DIRECTIONS
What is wanted is every line below from the one with "Photoshoot & TV Set (62, 147)" up to and including the one with "Tabletop & Bar (827, 212)", retyped exactly, pictures excluded, nothing else.

[Stored items]

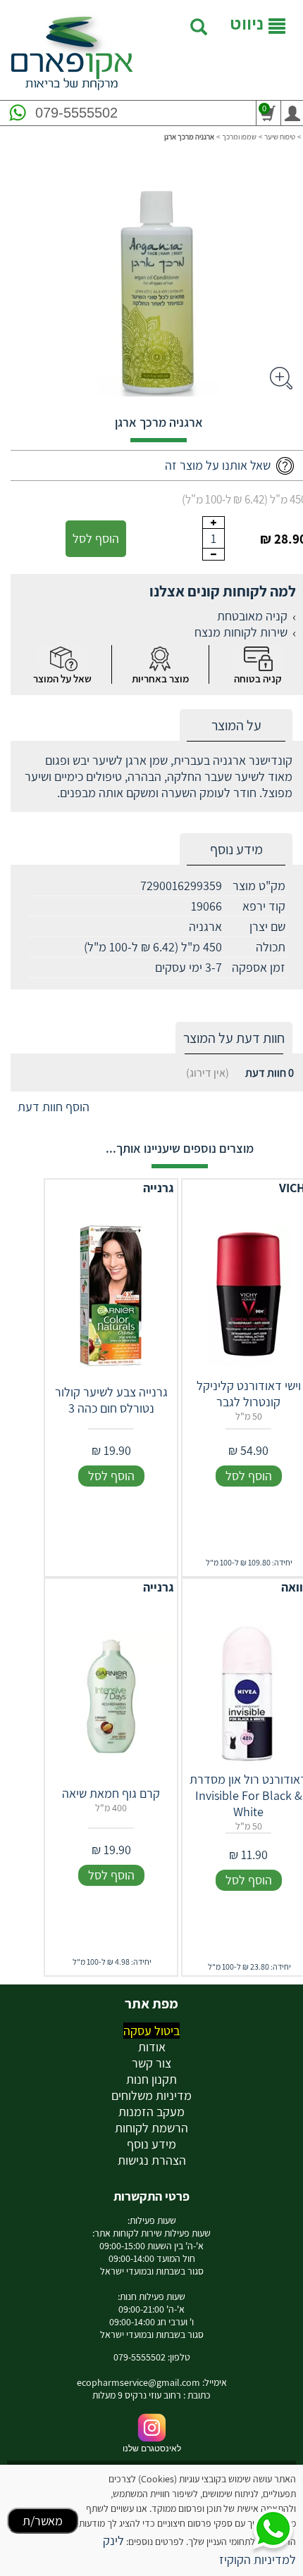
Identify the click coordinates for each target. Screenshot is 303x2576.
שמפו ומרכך (239, 137)
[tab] (236, 726)
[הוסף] (213, 522)
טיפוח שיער (279, 137)
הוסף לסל (96, 538)
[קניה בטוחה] (258, 658)
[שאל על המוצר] (62, 658)
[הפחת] (213, 554)
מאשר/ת (43, 2521)
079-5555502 (76, 112)
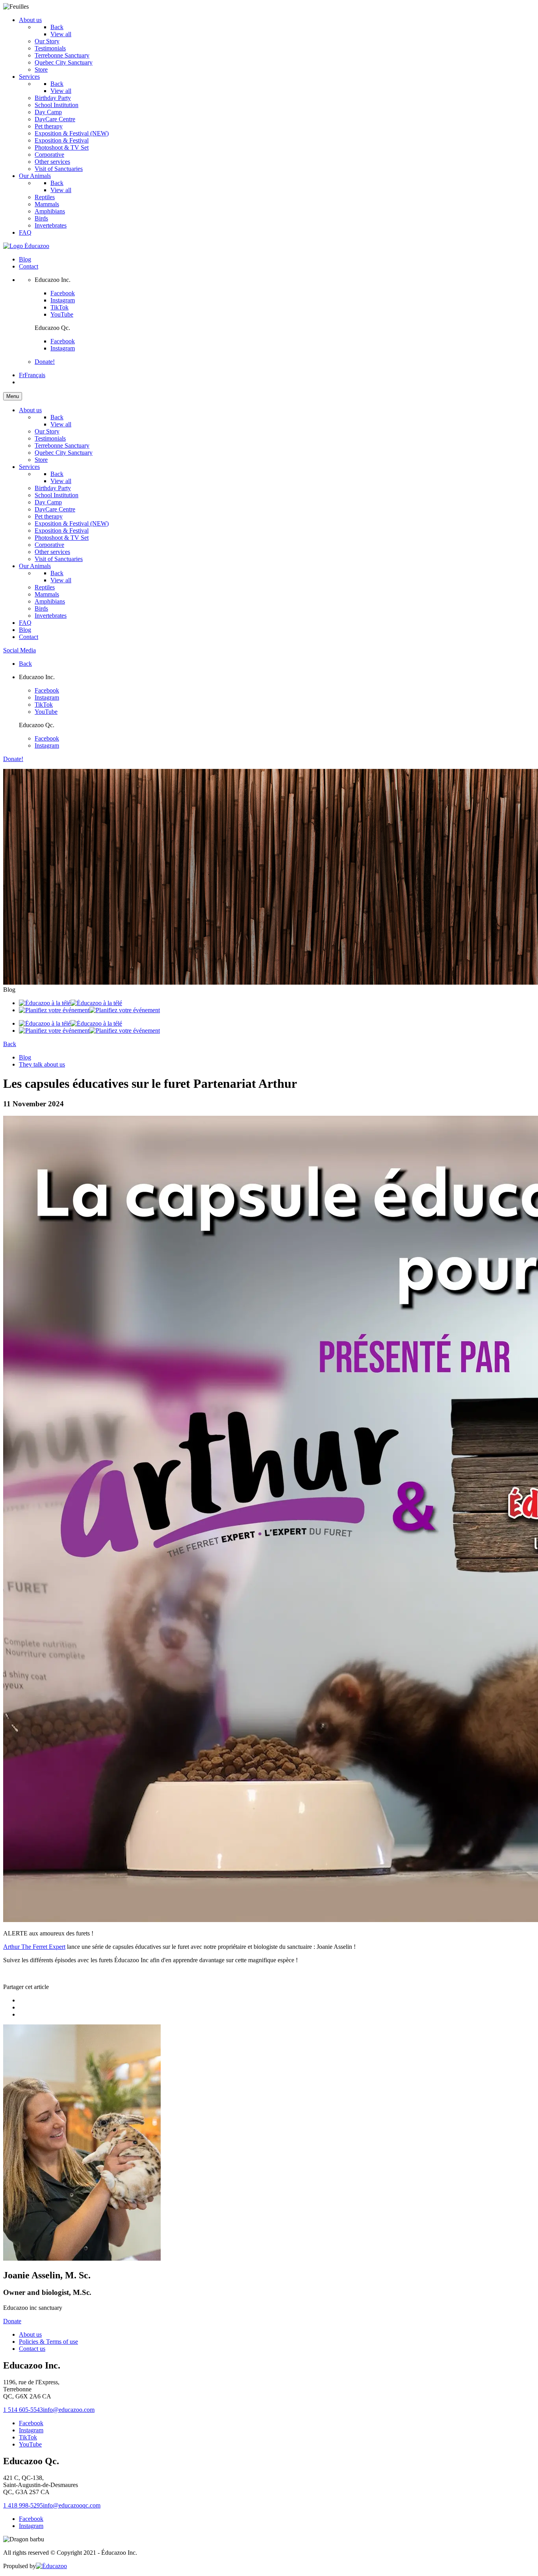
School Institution (56, 105)
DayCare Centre (55, 119)
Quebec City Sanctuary (64, 62)
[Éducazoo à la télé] (70, 1003)
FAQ (25, 232)
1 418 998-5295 (23, 2505)
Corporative (49, 154)
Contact (28, 266)
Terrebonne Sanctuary (62, 55)
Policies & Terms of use (48, 2341)
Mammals (47, 204)
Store (41, 69)
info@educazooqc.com (71, 2505)
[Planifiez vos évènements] (89, 1010)
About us (30, 20)
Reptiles (45, 197)
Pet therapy (49, 126)
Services (29, 76)
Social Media (19, 650)
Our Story (47, 41)
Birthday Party (53, 97)
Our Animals (35, 175)
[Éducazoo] (26, 246)
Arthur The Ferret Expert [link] (34, 1946)
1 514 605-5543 (23, 2409)
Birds (41, 218)
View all (60, 90)
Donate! (45, 361)
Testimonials (50, 48)
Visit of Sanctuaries (59, 168)
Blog (25, 259)
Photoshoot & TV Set (62, 147)
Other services (52, 161)
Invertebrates (51, 225)
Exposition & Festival (62, 140)
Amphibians (50, 211)
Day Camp (48, 112)
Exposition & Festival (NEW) (72, 133)
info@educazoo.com (69, 2409)
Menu (12, 396)
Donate (12, 2321)
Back (56, 27)
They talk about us (42, 1064)
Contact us (32, 2348)
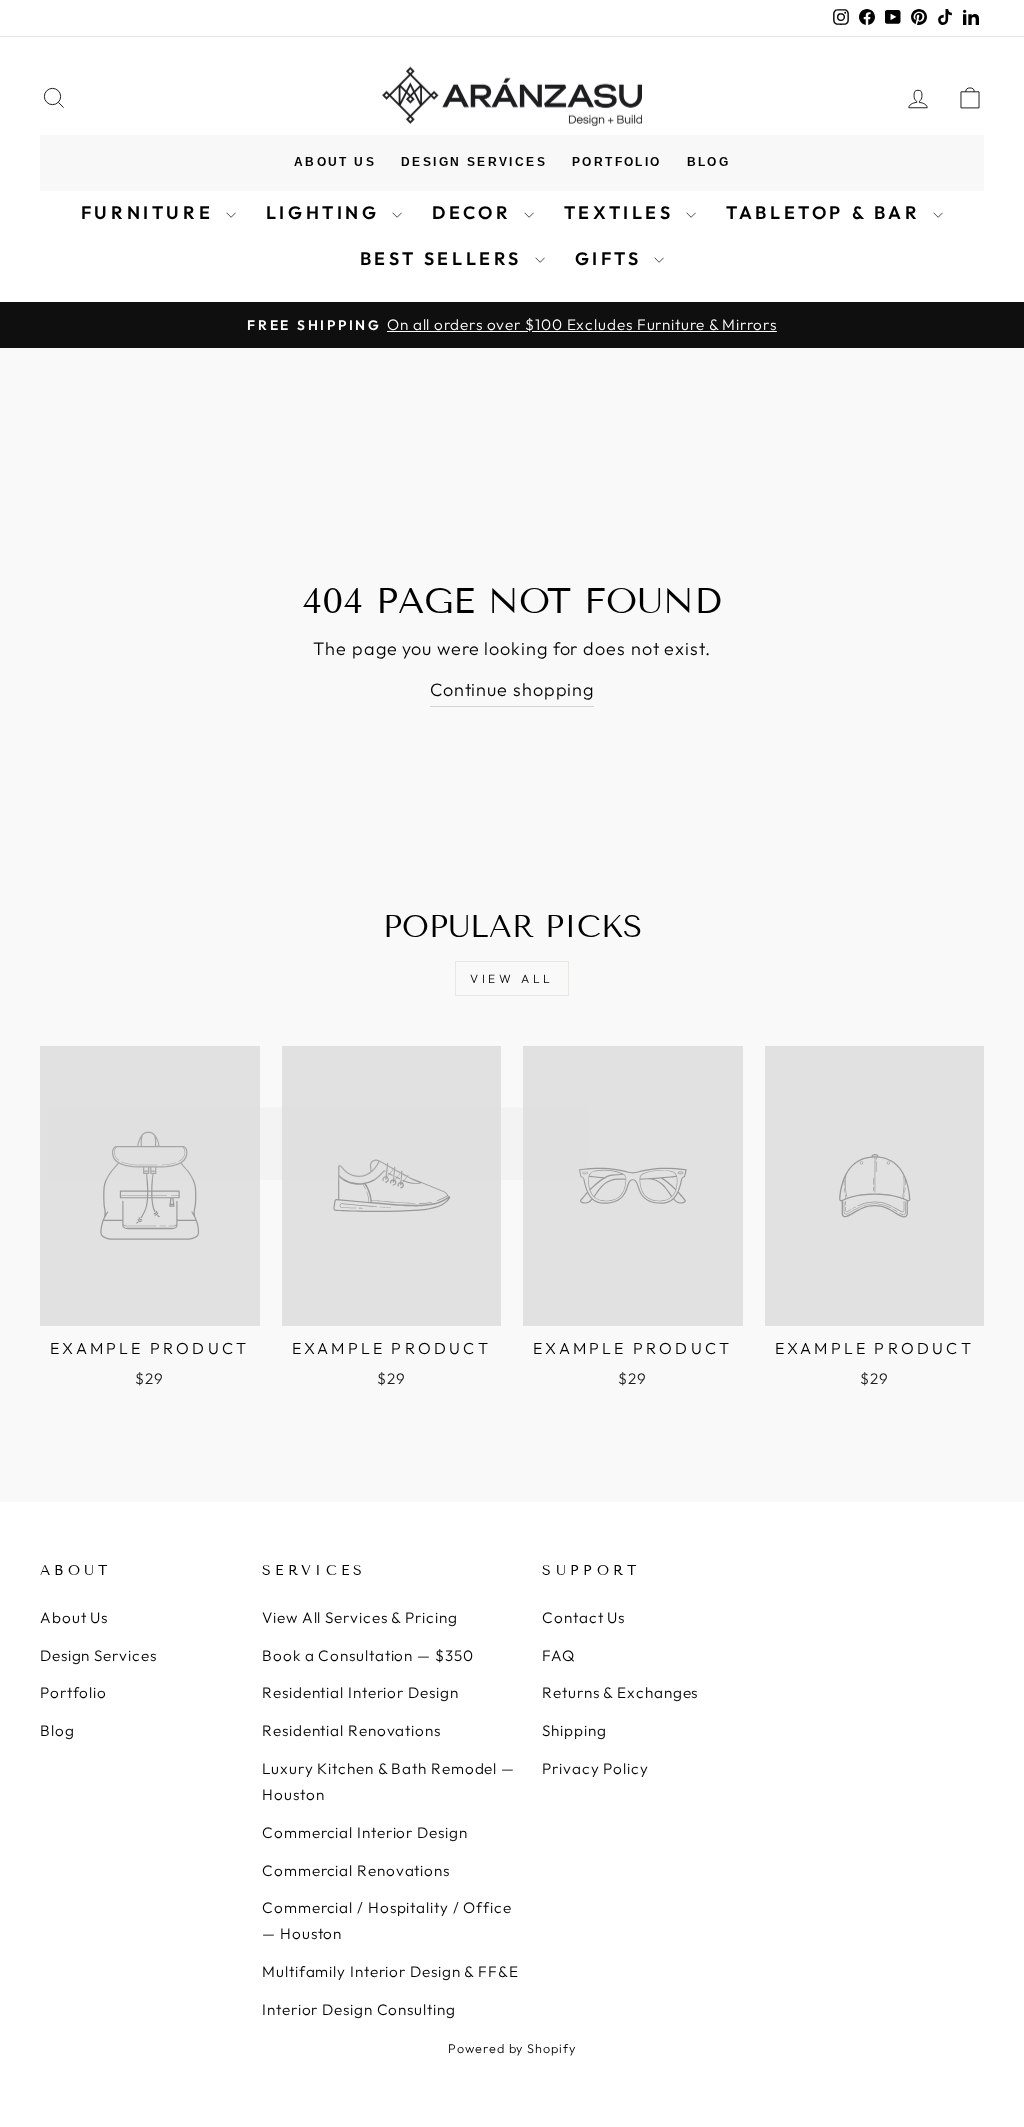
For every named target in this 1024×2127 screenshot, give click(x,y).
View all (512, 978)
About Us (335, 162)
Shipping (574, 1730)
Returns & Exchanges (620, 1692)
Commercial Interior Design (364, 1832)
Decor (475, 212)
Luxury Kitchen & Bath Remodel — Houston (388, 1781)
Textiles (622, 212)
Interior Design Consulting (358, 2009)
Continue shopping (512, 689)
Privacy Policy (595, 1768)
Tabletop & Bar (827, 212)
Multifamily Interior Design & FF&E (390, 1971)
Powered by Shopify (511, 2048)
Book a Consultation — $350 (367, 1655)
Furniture (151, 212)
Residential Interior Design (360, 1692)
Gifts (612, 258)
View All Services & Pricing (359, 1617)
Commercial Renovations (356, 1870)
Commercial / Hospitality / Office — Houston (387, 1920)
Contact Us (583, 1617)
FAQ (558, 1655)
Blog (709, 162)
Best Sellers (445, 258)
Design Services (474, 162)
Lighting (326, 212)
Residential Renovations (351, 1730)
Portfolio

OUTPUT OF THE TASK
Photoshoot & TV Set (62, 147)
Other services (52, 161)
Invertebrates (51, 225)
Exposition & Festival (62, 140)
Amphibians (50, 211)
Day Camp (48, 112)
Exposition & Festival (NEW) (72, 133)
info@educazoo.com (69, 2409)
Menu (12, 396)
Donate (12, 2321)
Back (56, 27)
They talk about us (42, 1064)
Contact us (32, 2348)
For every named target in this 1024×2127 screenshot, give click(x,y).
View all (512, 978)
About Us (335, 162)
Shipping (574, 1730)
Returns & Exchanges (620, 1692)
Commercial Interior Design (364, 1832)
Decor (475, 212)
Luxury Kitchen & Bath Remodel — Houston (388, 1781)
Textiles (622, 212)
Interior Design Consulting (358, 2009)
Continue shopping (512, 689)
Privacy Policy (595, 1768)
Tabletop & Bar (827, 212)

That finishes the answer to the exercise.